#11 / De Clichy-sous-Bois au Grand Paris Express : regards d’un maire sur un grand projet d’aménagement francilien

Entretien avec Olivier Klein, par Charlotte Ruggeri

L’entretien au format PDF


Olivier Klein est le maire socialiste de la commune de Clichy-sous-Bois, en Seine-Saint-Denis, depuis 2011. Il est particulièrement mobilisé sur les enjeux de desserte et de désenclavement de sa commune, ainsi que dans des politiques de rénovation urbaine.  

 

VOTRE COMMUNE EST SOUVENT PRÉSENTÉE UNE COMMUNE ENCLAVÉE DE SEINE-SAINT-DENIS. COMMENT EXPLIQUEZ-VOUS CETTE SITUATION, EST-ELLE RÉELLE ? QU’APPORTERAIT LE PROJET DU GRAND PARIS EXPRESS ET POURRAIT-IL ÊTRE UN OUTIL DE DÉSENCLAVEMENT ?
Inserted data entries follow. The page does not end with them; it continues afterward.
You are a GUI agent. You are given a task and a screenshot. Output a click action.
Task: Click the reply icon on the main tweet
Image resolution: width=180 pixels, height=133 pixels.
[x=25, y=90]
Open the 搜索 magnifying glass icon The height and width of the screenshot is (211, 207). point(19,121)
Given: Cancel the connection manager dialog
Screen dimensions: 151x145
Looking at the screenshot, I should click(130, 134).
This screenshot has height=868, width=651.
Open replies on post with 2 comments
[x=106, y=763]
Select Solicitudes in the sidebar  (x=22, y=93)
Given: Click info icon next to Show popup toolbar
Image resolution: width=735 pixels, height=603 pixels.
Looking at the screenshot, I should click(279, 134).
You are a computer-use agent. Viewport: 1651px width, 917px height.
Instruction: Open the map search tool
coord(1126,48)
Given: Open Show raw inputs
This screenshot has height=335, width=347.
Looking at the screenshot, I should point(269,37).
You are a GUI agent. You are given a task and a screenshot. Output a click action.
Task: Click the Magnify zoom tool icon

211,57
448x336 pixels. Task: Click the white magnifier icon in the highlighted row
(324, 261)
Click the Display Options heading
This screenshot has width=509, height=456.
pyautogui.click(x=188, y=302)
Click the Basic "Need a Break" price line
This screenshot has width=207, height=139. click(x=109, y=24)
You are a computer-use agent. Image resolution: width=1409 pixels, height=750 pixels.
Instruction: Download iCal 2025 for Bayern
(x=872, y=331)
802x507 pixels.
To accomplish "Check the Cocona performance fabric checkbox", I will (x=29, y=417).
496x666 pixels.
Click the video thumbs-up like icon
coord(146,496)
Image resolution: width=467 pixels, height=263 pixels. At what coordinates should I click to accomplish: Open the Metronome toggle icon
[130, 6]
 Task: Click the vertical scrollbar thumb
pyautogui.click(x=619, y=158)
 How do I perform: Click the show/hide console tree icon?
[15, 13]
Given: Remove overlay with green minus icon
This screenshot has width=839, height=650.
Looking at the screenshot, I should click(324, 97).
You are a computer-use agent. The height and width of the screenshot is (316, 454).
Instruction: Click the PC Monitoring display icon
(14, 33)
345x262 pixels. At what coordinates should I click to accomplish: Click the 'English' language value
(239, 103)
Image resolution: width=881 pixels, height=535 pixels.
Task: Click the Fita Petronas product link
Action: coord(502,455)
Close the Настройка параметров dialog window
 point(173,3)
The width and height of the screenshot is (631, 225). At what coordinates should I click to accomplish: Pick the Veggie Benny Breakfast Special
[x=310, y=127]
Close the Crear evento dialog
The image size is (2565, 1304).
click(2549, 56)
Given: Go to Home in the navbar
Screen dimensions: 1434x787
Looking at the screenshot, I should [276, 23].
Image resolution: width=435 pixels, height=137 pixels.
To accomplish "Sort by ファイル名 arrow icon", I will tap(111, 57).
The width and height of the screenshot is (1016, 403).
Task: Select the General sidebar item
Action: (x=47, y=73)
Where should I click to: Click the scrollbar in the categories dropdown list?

Clichy-sous-Bois est une commune indubitablement enclavée. Mes parents ont acheté à Clichy-sous-Bois en 1966 sur plans et on leur avait promis une autoroute et un métro. Force est de constater qu’aujourd’hui il n’y ni autoroute, ni métro. Comme il y avait ce projet d’autoroute, il n’y a pas eu d’infrastructures de transport lourdes et aujourd’hui, pour quitter Clichy-sous-Bois, 52 ans après, on est obligé de le faire en voiture ou en bus. Il n’y a pas de transports en commun en site propre, même si fort heureusement il y a enfin un chantier de tramway qui est en cours et qui va être livré en décembre 2019, bien qu’il soit prévu depuis 1998. Mais pour aller travailler, étudier, se rendre sur un pôle de loisirs, voire rejoindre le RER B ou E, il faut prendre un bus. La ville est réellement enclavée. La question des transports révèle les inégalités franciliennes. Les villes de la première couronne disposent de stations de métro, puis il y a les communes sur le tracé du tramway. Il y a une inégalité de traitement des territoires, liée à l’histoire. On rajoute des transports là où il y en a déjà, parce que s’il y a des transports, il y a beaucoup de flux et plus il y a de flux, plus on se dit qu’il faut ajouter des lignes. Donc on améliore l’accessibilité d’espaces déjà désenclavés parce que les flux sont trop denses.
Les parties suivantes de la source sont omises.